Wieder unten in der Altstadt, auf der Piazza Nosetto und rund um den Palazzo Civico ist, wie jeden Samstag, Markt: Gemüse, Prosciutto, Polenta, biologischer Wein, Tessiner Bergkäse.
Kaum ein Durchkommen. Kaum Deutschschweizer. Die sind woanders, in Ascona, Lugano oder Italien. Oder sie warten daheim auf den Frühling.
Pasta Paradies
In der Osteria Malakoff kocht Rita Fuso aus Sardinien, ihr Mann Antonio bedient die Gäste. Die Pasta von Rita Fuso ist berühmt. Wir assen Spaghetti mit Krebsfleisch, Seezunge mit Ricotta-Ravioli und Salat mit Rosenblättern garniert. Unbedingt reservieren, das Restaurant ist klein, und die Plätze sind begehrt. Wer es währschaft mag, der isst im Zentrum der Altstadt im Restaurant Corona einen der über zehn Risotti. Die beste Glace gibt es in der Gelateria Veneta.
— Osteria Grotto Malakoff, Via Bacilieri 10, Tel. 091 825 49 40; Restaurant Corona, Via Camminata 5, Tel. 091 825 28 44; Gelateria Veneta, Via Henri Guisan 6, Tel. 091 826 34 37
Kunterbunt Kult
Gazosa ticinese gehört zum Tessin wie Merlot. 1885 füllte Coldesina in Bellinzona die ersten Gazosas ab. Seit die Szenebars die Limo entdeckt haben, produziert Franco Carugati über eine Million Flaschen pro Jahr.

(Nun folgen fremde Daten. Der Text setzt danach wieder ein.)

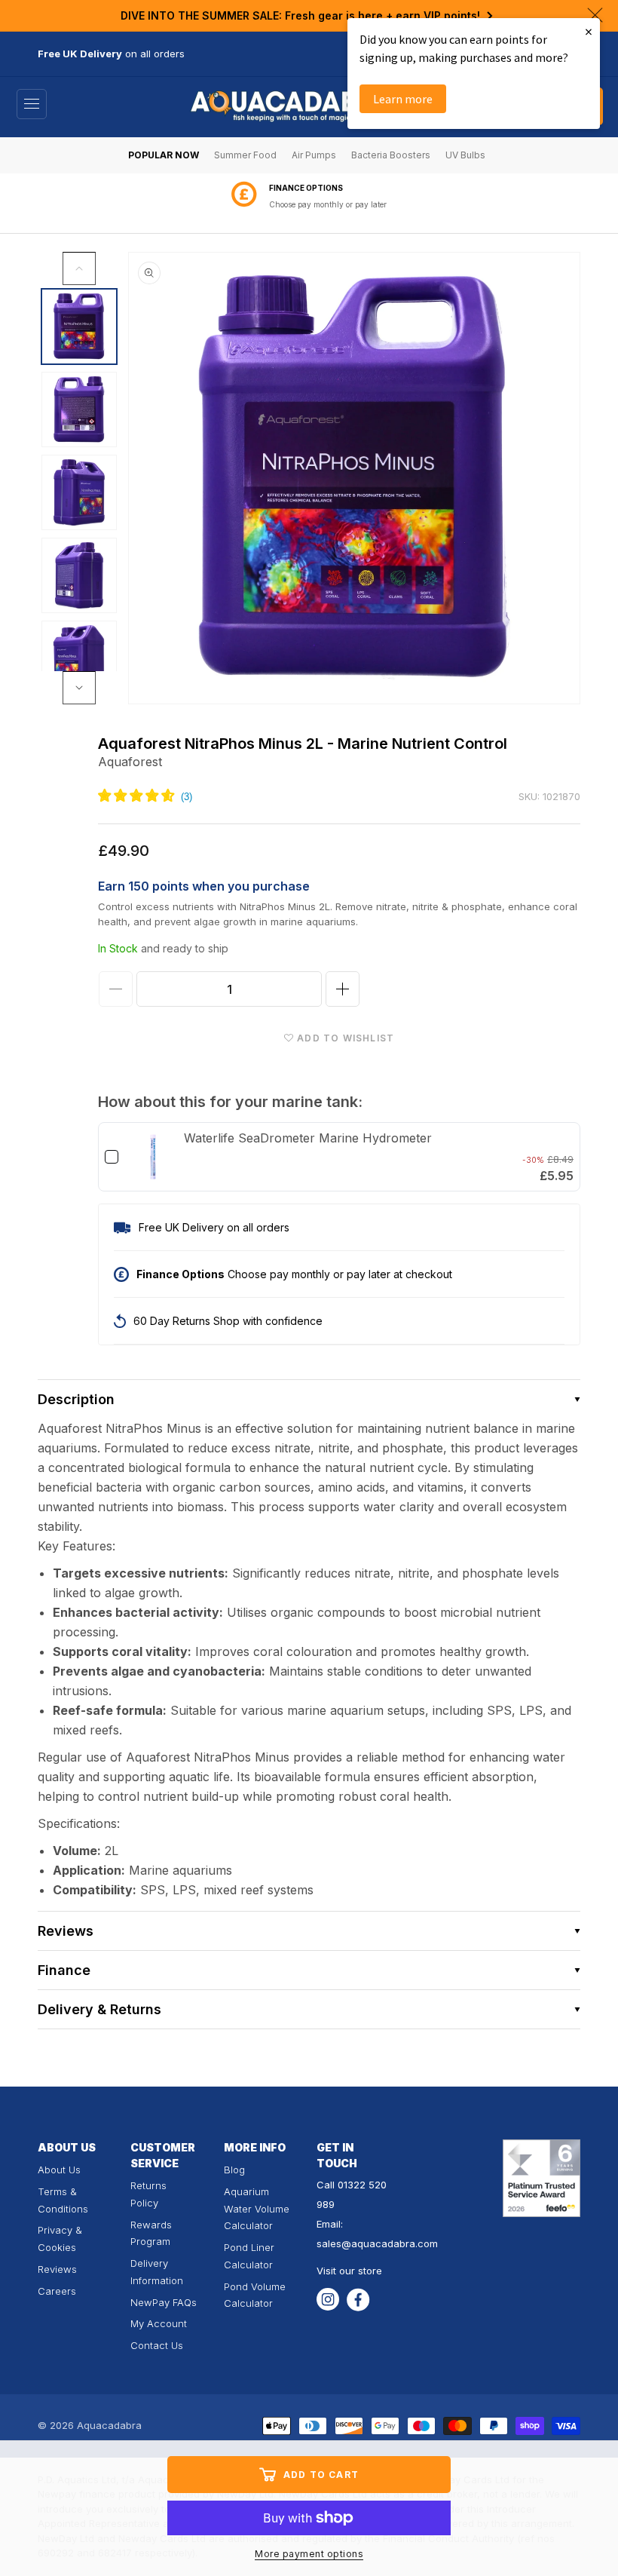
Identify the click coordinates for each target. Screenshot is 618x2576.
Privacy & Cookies (60, 2238)
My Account (158, 2323)
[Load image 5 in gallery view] (79, 658)
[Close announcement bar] (595, 15)
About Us (59, 2170)
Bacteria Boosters (390, 155)
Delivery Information (156, 2271)
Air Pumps (314, 155)
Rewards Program (151, 2233)
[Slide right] (79, 687)
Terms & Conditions (63, 2200)
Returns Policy (148, 2194)
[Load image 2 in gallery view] (79, 409)
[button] (31, 104)
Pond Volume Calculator (255, 2295)
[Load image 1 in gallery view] (79, 326)
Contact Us (156, 2345)
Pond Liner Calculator (249, 2256)
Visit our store (349, 2271)
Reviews (57, 2269)
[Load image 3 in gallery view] (79, 492)
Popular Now (163, 155)
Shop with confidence (328, 204)
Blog (234, 2170)
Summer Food (245, 155)
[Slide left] (79, 268)
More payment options (309, 2553)
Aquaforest (130, 761)
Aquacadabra (109, 2425)
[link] (153, 1157)
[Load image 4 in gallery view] (79, 575)
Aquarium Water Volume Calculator (256, 2208)
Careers (57, 2291)
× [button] (588, 31)
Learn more (403, 98)
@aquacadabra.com (389, 2243)
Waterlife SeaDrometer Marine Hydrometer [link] (308, 1137)
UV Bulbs (465, 155)
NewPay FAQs (163, 2302)
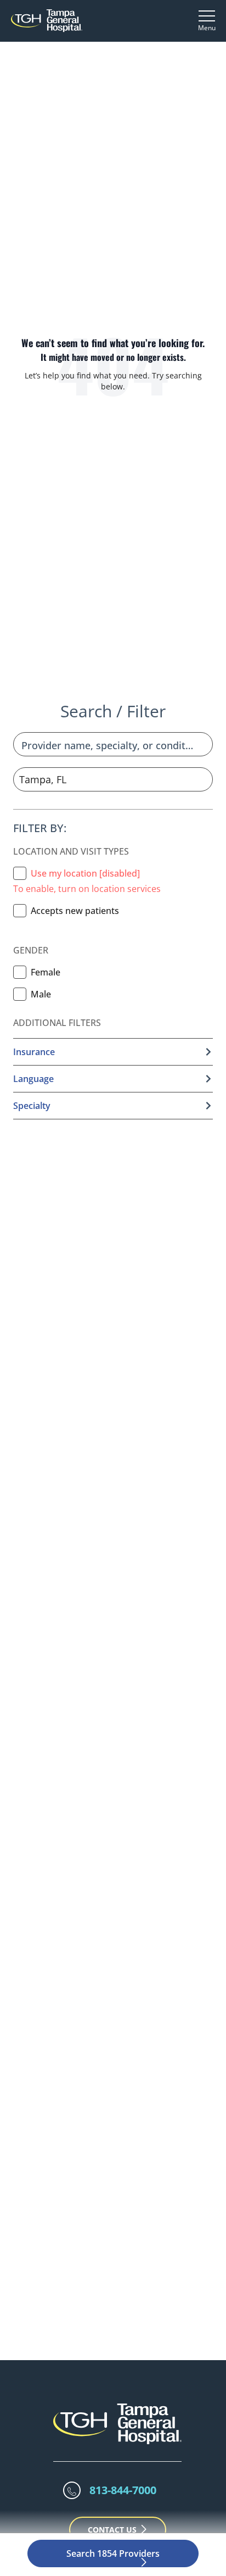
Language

— Hier kann man das Kultgetränk direkt von der Rampe kaufen: Coldesina, Via Henri Guisan 3a, Tel. 091 825 14 42
Halleluja
Die Rustico-Siedlung Curzùtt, auf den Hügeln westlich von Bellinzona, erreicht man mit der Seilbahn von Monte Carasso aus. Von der Bergstation geht man bis zur Kirche San Bernàrd. Rein kommt nur, wer beim Wirt des Restaurants von Curzùtt den Schlüssel holt. Die Kapelle ist spektakulär ausgemalt: Könige, Heilige, Engel, teuflische Kreaturen und Barbieri beim Zähneziehen zieren die Kirche aus dem 12. Jahrhundert.

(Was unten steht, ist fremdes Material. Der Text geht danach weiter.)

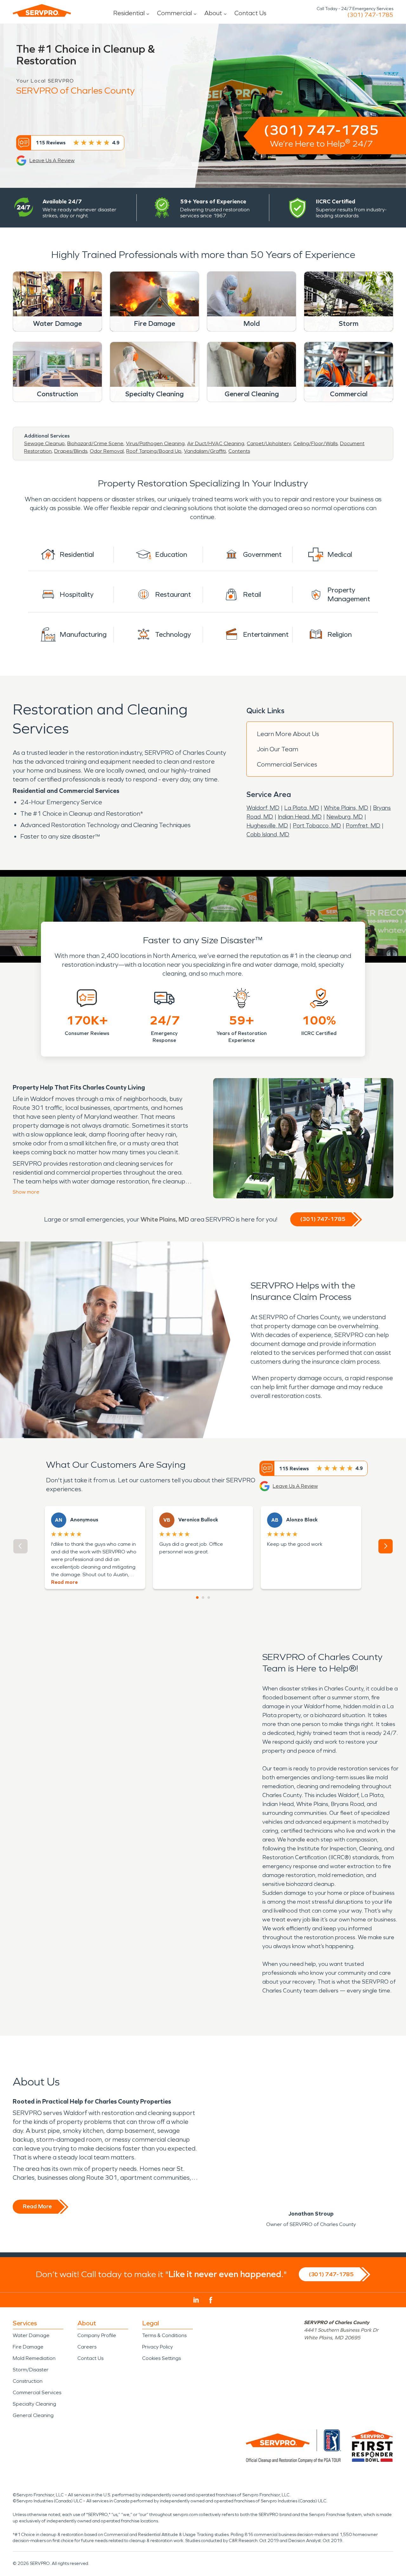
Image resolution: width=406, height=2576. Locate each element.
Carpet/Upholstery (269, 443)
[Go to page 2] (203, 1597)
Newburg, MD (344, 816)
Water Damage (31, 2335)
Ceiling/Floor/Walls (315, 443)
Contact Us (250, 13)
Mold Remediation (34, 2358)
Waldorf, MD (262, 807)
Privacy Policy (157, 2347)
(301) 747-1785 (370, 14)
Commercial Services (287, 764)
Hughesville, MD (267, 825)
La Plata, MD (301, 807)
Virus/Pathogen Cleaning (155, 443)
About (213, 13)
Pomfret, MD (363, 825)
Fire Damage (28, 2347)
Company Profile (96, 2335)
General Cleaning (33, 2415)
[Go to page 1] (197, 1597)
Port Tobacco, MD (317, 825)
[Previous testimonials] (20, 1546)
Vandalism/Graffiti (205, 451)
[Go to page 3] (208, 1597)
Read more (64, 1582)
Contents (239, 451)
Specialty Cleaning (34, 2404)
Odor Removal (107, 451)
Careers (86, 2347)
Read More (37, 2206)
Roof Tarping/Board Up (153, 451)
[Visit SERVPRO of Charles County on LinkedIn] (196, 2300)
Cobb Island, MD (267, 834)
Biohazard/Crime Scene (95, 443)
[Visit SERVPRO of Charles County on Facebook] (211, 2300)
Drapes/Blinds (70, 451)
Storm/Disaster (31, 2370)
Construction (28, 2381)
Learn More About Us (288, 734)
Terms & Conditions (164, 2335)
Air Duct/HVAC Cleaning (215, 443)
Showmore (26, 1192)
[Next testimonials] (385, 1546)
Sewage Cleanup (44, 443)
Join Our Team (277, 749)
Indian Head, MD (300, 816)
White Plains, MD (346, 807)
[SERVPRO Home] (42, 10)
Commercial (174, 13)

— Infos zur Anreise: www.curzutt.ch
Wir sind mit dem Velo da
Eine gemütliche Velotour führt den Ticino entlang an den Lago Maggiore. Die Tour über den Monte Ceneri nach Lugano ist auch mit dem E-Bike anspruchsvoll und dauert gut drei Stunden.
Die kleine Scala
Die Logen sind enger, die Bühne etwas schief, die Sitze härter und das Marmormuster an den Wänden aufgemalt, aber sonst ist alles genau richtig: Das neoklassizistische Teatro Sociale wurde 1846/47 nach dem Vorbild der Mailänder Scala gebaut und ist eines der wenigen erhaltenen Theater aus dem 19. Jahrhundert in der Schweiz.
— Teatro Sociale, Piazza Governo 11, Tel. 091 820 24 44, www.teatrosociale.ch
Für alle Sinne
Die Osteria Zoccolino gehört Alfonso Zirpoli (links). Hinter der Bar stehen seine Freunde, an den Wänden hängen Fotografien von Bluesgrössen, von Zirpoli gemacht. Und über der Osteria hat er gar eine Fotogalerie eingerichtet. Jeden Donnerstag gibt es Konzerte und gratis Pasta.

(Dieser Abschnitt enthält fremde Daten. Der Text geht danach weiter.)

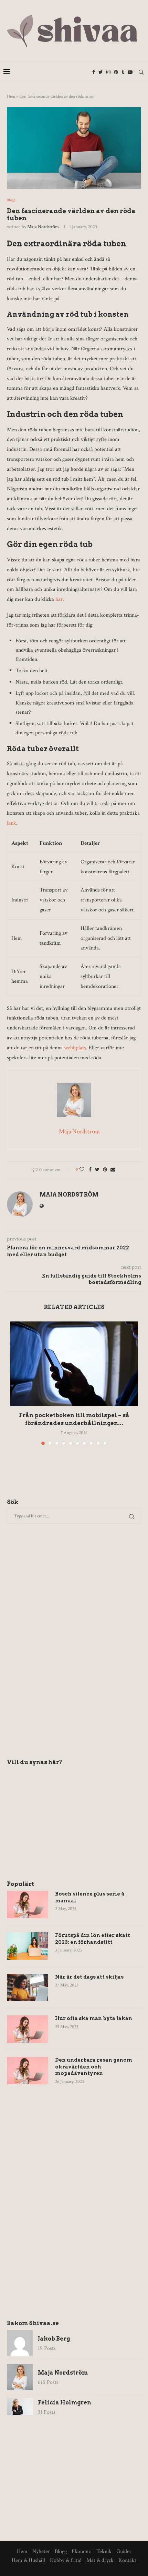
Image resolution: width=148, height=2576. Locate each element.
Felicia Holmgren (64, 2402)
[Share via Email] (112, 1170)
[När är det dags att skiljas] (27, 1987)
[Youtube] (130, 72)
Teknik (104, 2551)
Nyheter (41, 2551)
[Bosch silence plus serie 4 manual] (27, 1904)
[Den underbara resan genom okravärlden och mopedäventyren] (27, 2070)
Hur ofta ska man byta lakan (93, 2018)
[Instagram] (108, 72)
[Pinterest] (116, 72)
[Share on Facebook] (90, 1170)
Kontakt (127, 2560)
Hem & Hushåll (28, 2560)
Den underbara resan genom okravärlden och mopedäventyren (93, 2066)
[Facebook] (93, 72)
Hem (11, 97)
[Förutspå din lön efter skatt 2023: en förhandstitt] (27, 1946)
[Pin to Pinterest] (105, 1170)
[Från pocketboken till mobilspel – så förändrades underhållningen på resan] (74, 1363)
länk (11, 823)
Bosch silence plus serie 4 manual (90, 1897)
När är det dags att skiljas (89, 1977)
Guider (123, 2551)
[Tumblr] (122, 72)
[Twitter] (100, 72)
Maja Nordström (43, 227)
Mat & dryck (100, 2560)
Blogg (11, 200)
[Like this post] (82, 1170)
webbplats (75, 1047)
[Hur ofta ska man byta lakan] (27, 2029)
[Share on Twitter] (97, 1170)
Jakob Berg (54, 2338)
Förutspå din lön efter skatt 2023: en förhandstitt (92, 1939)
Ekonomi (82, 2551)
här (59, 599)
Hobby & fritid (66, 2560)
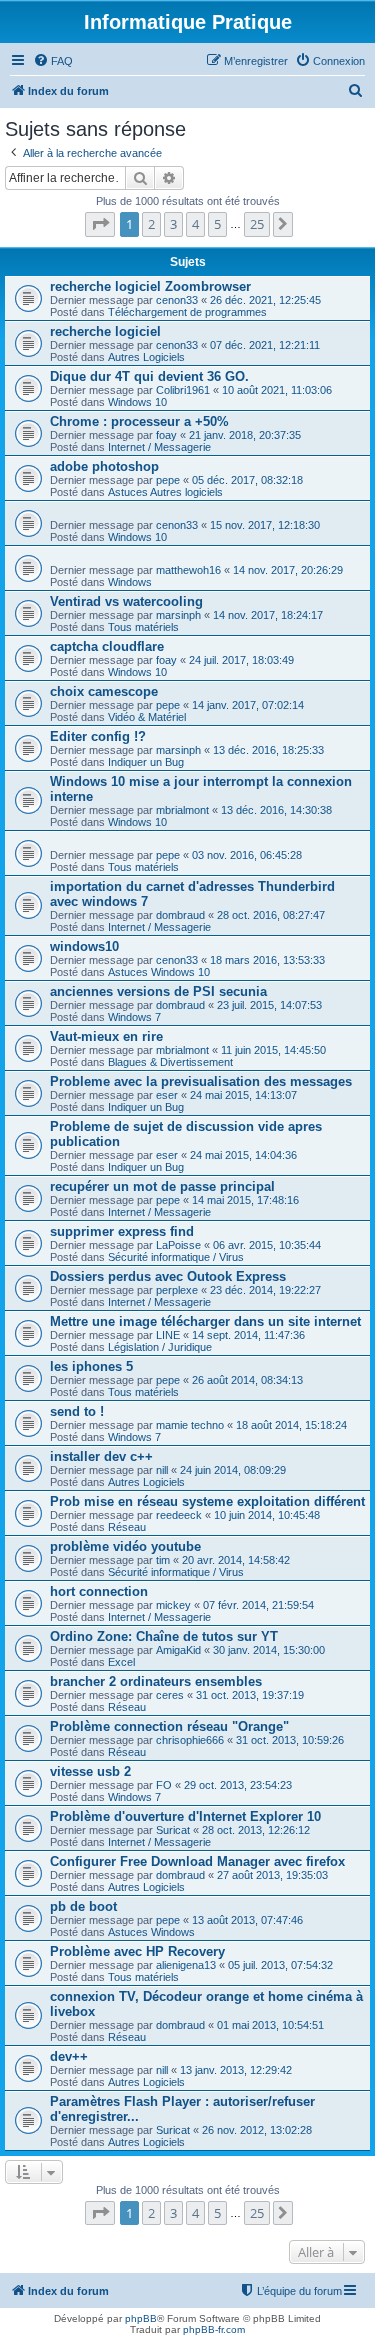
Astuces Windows (151, 1932)
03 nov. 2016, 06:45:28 (247, 855)
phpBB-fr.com (214, 2329)
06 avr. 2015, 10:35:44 (267, 1245)
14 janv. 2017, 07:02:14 (248, 705)
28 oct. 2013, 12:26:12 (256, 1830)
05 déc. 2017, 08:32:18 (247, 480)
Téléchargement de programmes (187, 312)
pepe (168, 480)
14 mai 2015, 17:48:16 (245, 1200)
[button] (100, 224)
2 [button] (151, 224)
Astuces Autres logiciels (165, 492)
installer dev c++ (101, 1456)
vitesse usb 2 (90, 1771)
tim (163, 1560)
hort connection (99, 1591)
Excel (121, 1662)
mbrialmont (182, 810)
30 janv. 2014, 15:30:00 (269, 1650)
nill (162, 1470)
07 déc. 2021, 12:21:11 (265, 345)
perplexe (177, 1290)
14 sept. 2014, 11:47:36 (248, 1335)
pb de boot (83, 1906)
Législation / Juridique (160, 1347)
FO (164, 1785)
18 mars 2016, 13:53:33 (267, 960)
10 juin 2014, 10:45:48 (267, 1515)
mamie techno (190, 1425)
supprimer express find (122, 1231)
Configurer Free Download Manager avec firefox (197, 1861)
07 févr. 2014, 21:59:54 (258, 1605)
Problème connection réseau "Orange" (169, 1726)
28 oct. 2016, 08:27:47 (271, 915)
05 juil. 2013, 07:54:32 (280, 1965)
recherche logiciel (105, 331)
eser (167, 1095)
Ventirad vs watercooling (126, 601)
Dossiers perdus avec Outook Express (168, 1276)
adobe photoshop (104, 466)
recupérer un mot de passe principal (162, 1186)
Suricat (173, 1830)
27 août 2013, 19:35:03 (272, 1875)
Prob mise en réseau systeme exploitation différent (207, 1501)
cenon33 (177, 300)
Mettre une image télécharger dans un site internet (205, 1321)
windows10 (84, 946)
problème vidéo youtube (125, 1546)
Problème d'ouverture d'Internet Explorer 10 (185, 1816)
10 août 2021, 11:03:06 (277, 390)
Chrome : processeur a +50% (139, 421)
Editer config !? (98, 736)
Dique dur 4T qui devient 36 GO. (149, 376)
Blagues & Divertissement (170, 1062)
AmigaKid (178, 1650)
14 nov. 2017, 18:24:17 (268, 615)
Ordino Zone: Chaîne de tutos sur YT (164, 1636)
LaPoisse (178, 1245)
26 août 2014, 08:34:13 (247, 1380)
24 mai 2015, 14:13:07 (243, 1095)
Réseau (127, 1527)
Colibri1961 (183, 390)
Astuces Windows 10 (159, 972)
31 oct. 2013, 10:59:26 (290, 1740)
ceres (170, 1695)
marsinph (178, 615)
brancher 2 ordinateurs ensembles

— Osteria Zoccolino, Piazza Governo 5, Tel. 091 825 06 70
1.
Unesco-Weltkulturerbe: Die Burg Castelgrande mit der Murata.
2.
Der Park des Museums Villa dei Cedri.
3.
Die Penalty-Bar von Nene Zurmühle, dem ehemaligen Fussballer.
4.
In der Altstadt auf der Piazza Nosetto und rund um den Palazzo Civico ist jeden Samstag Markt.
5.
Blumen, Gemüse, Prosciutto, Tessiner Bergkäse und Wein: Feine Delikatessen auf dem Markt in der Altstadt.